Film Review #3: The Way Way Back

KC rating: **

Film: The Way Way Back (2013)

Directors:

 Nat Faxon, Jim Rash

Writers:

 Nat Faxon, Jim Rash

Stars:

 Steve Carell, Toni Collette, Allison Janne

Coming-of-age movie with an awkward fourteen-year old, Duncan, in an awkward situation: a vacation with Mom (Toni Collette) in her new boyfriend's house in the beach  (Steve Carell).  The title of the film is intriguing.  Is Duncan longing for a father that left him and his mom for a younger girl in California? Or is it referring about remembering how we found our paths and discovered ourselves in our teen years? Or is it the physical space in the car where Duncan finds himself sitting, an old station wagon with one seat looking towards the past, the family that was, while other seats to the future, the family that may be.  Or not.  In fact. it may have all of these meanings and more.  While the title may be multi-layered, the film is a bit too familiar.

Steve Carell plays his role straight and deviates from his likable characters.  He has played assholes before, but usually they are counterbalanced by goofiness or silliness.  Not this one.  He's just an asshole and sometimes quite mean.  What mom sees in him, is exactly what Duncan is wondering throughout the movie.  

In this film, adults behave like teens (they are on vacation...) and teens are more like adults. No family seems to be in balance.  The neighbor also is divorced (but she has no one else), another couple has no children (and the wife likes to screw around).  To counterpoint Duncan's gloom he escapes by biking around in a girl's bike (less humiliating then staying with Carell) and finds another father figure in Sam Rockwell. He also finds an older girlfriend.  She also can not stand the adults, her goofy but hapless mom, and just about all other teens.  But she does like Duncan.  His awkwardness fits well with her aloofness.

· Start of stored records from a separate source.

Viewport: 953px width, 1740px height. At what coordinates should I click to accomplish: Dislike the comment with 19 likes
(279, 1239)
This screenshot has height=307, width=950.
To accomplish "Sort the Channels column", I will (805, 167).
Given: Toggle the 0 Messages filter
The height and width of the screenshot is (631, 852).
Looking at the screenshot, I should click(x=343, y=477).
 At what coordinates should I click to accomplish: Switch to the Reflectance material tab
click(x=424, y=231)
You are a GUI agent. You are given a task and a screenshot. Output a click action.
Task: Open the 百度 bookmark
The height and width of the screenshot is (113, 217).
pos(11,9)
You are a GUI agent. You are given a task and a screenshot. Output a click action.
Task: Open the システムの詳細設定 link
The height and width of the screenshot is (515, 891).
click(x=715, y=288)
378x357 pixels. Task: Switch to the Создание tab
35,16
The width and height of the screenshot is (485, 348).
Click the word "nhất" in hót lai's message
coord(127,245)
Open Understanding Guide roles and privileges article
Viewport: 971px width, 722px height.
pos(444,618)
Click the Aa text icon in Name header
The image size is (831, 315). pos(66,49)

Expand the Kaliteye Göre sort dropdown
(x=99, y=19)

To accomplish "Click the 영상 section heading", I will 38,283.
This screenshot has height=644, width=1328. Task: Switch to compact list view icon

Sam Rockwell is the owner of a Water Park and he is one crazy fun guy.  Obviously, Rockwell chews the scenery every chance he has.  There are shadows of Fanny and Alexandria here, the vacation house means dread and gloom while the water park is fun and games. But here there is no Magic and of course, no Bergman, and this is where the film begins to falter.  It is that road well travelled of "finding yourself" and "being someone" movie.  This is where I have a problem with American films of this nature, it does not know where it wants to go.  There is good acting, good lines, character well defined, but saturated in common place.  This is an independent film (or at least it has that feeling) so why fall into the formulas?  The dramatic scene of Duncan exposing the not-so-virtuous Carell in the middle of a BBQ and realizing a feat in the water park that "no one has ever done before" is like feeding candy to a kid.  It gives us a sugar high, but a meal would have been much more satisfying.  

Carell in the beginning of the film tells Duncan he is a "3", regretfully this film is a 2.